Asmussen is the winningest trainer in North American history (11,221+ wins) and a two-time Preakness winner with Curlin (2007) and Rachel Alexandra (2009). Jose Ortiz, fresh off winning the Kentucky Derby with Golden Tempo, jumped on Chip Honcho for the first time since the colt's maiden win. The Derby-morning five-furlong work at Churchill went in a flat 1:00, the fastest of 14 timed works at that distance. From post 6 — the cleanest tactical draw in the race — Ortiz can stalk a hot pace set by Taj Mahal, Napoleon Solo, and the rest of the speed inside of him. Pedigree (Connect, by Curlin) handles the distance. Everything fits.
⬇️ Want more Preakness Stakes picks?
Our lead horse racing expert Brian Robin breaks down his Preakness Stakes picks and predictions with an eye on Chip Honcho to show on Saturday.
💰 Best Preakness Stakes long shot
Claude's best long shot: Talkin (No. 5)
Talkin (20-1) is the best price-to-talent ratio in the field, and Irad Ortiz Jr. picking up the mount at this number is the loudest signal of all. He could have ridden anything on the card. He picked the 20-1. The Good Magic colt has been runner-up in the Grade 1 Champagne (to Napoleon Solo), third in the Grade 1 Blue Grass (behind 11-length winner Further Ado), and his progressive form is consistent with a colt his connections deliberately held back. Trainer Danny Gargan bypassed the Derby on purpose: "The Derby can ruin a horse. I'm looking at the long term."

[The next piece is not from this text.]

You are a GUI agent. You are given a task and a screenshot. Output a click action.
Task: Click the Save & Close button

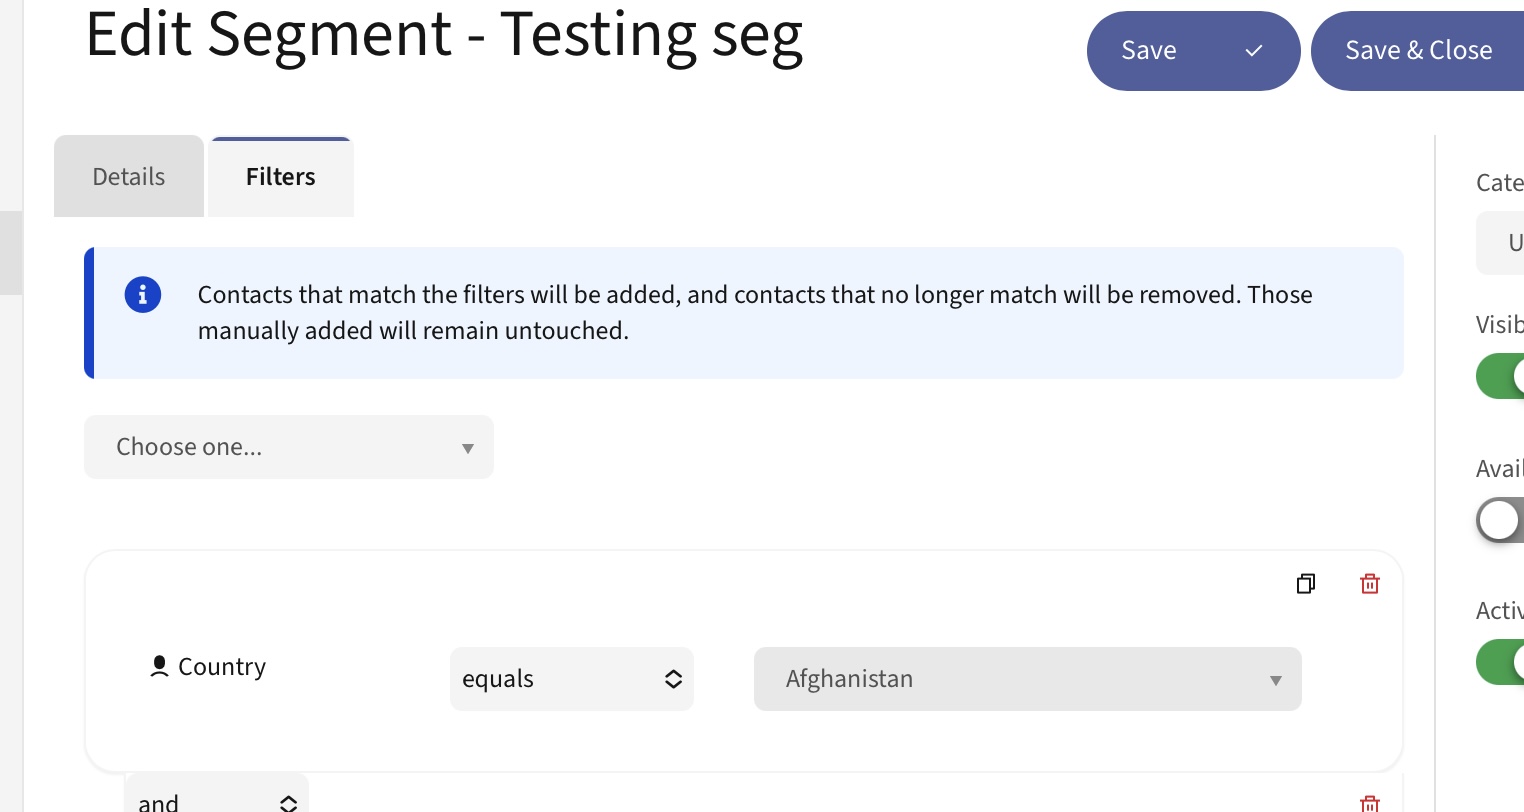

Gargan won the 2024 Belmont with Dornoch, another son of Good Magic, after a similarly patient campaign. He describes Talkin as "a smaller version of Dornoch." Talkin's pedigree fits this race as well as any horse in the field — sire Good Magic was second in the 2018 Preakness, and the dam side traces through Tiznow. From post 5 with a stalking style in a race overloaded with early speed, Talkin sets up to take advantage of the inevitable pace collapse.
⬇️ More Preakness Stakes long shots
Robin breaks down his best Preakness Stakes long shots and sleeper picks for Saturday's race, featuring two picks at 30-1 odds.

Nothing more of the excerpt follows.